I recently was on the listing side of two wonderful, "very Berkeley" Arts & Crafts homes in North Berkeley. Neither of them had classic floor plans, but both had tremendous amounts of original wood and wonderful period details, multiple fireplaces, updated kitchens and larger than normal lot sizes. With a bit of planning and prompting, our local paper featured these homes in the Real Estate sections during their marketing period. That special marketing, an individual website for each property with lots of photos, plus marketing to a specialized group of Arts & Crafts and period home buffs, resulted in huge attendance at the open houses.
One was priced well IMHO, based on the comments I received from agents (though numerous buyers thought it was priced too high). The sellers had followed my advice on price, as well as on presentation. The property was vacant and staged in a manner that fit the home. This home also had spectacular views, both of Mt. Tam and Marin and also a direct view of SF. We received four offers, and it closed $150K above list price.

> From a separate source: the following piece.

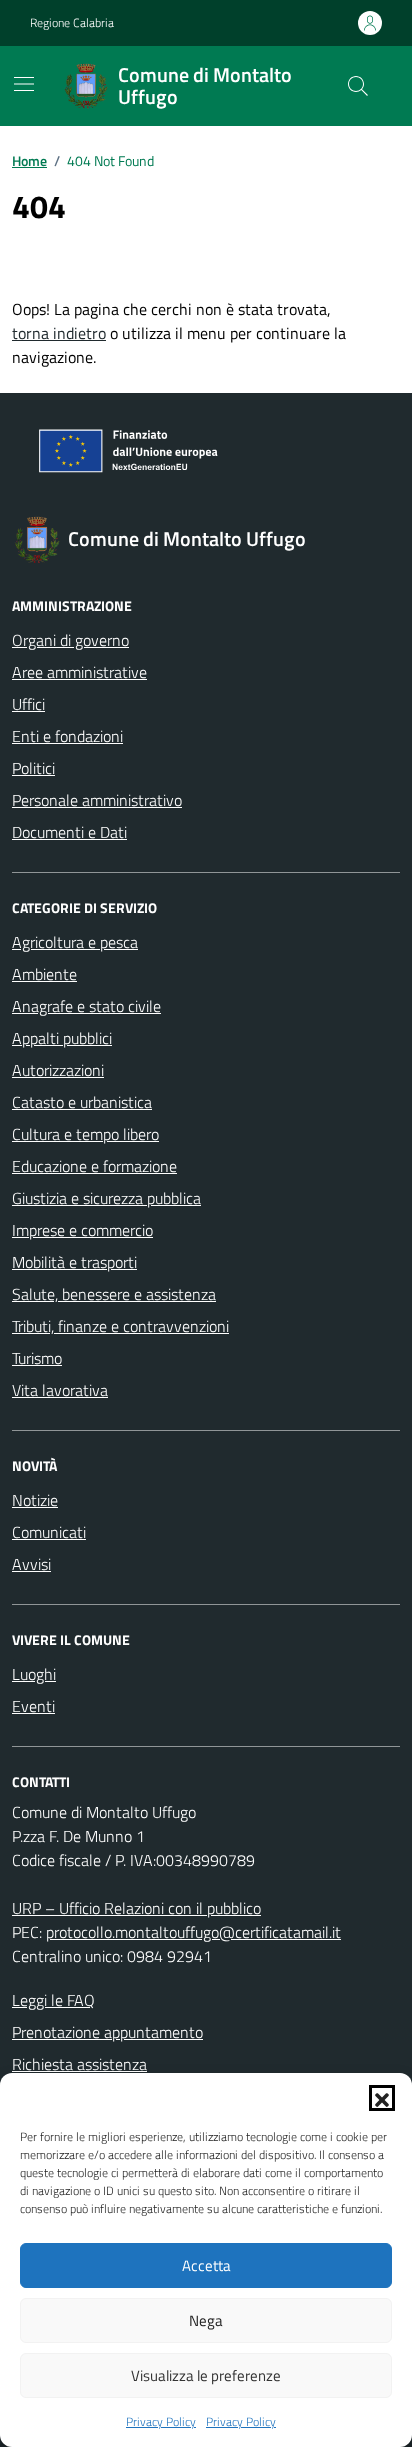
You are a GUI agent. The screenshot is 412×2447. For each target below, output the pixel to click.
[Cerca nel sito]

The second home was priced a wee bit high, again IMHO. That price was driven by the financial situation of the sellers. They also continued to live in the home, but did pack away many of their possession. Though I welcomed more than 300 people during two Sunday open homes, that property received two offers, and went just $1K above list. Interestingly, that home closed today at $1.4M, in an ALL CASH sale. Until quite recently it would have been rare indeed to see cash sales at such a high amount. But as jumbo loans become more difficult to acquire, especially in a timely fashion, we’ve seen more cash sales in Berkeley in the high end.
One obviously cannot determine a trend from just these two examples. But from my experience of living and working in North Berkeley for many years, I know that the differences in behavior were somewhat predictable. Now more than ever, buyers are very sensitive to prices that they perceive to be too high, even if by only a small percentage. They also are intolerant now of deferred maintenance or even a lack of updating that they would feel to be required. Two or three years ago buyers were much more forgiving of these aspects. Buyers have read so many stories about it’s being a buyers’ market, and they want it to be so. In North Berkeley right now, the special properties are still very much in demand, and the inventory of such properties is low. As I write this, there is one new listing at just over $2M, and five listings at $1.2M or higher that have been on the market for at least three weeks. What a great opportunity for brave sellers who are willing to trust their agents and the data, rather than listening to the prevaling news of doom and gloom!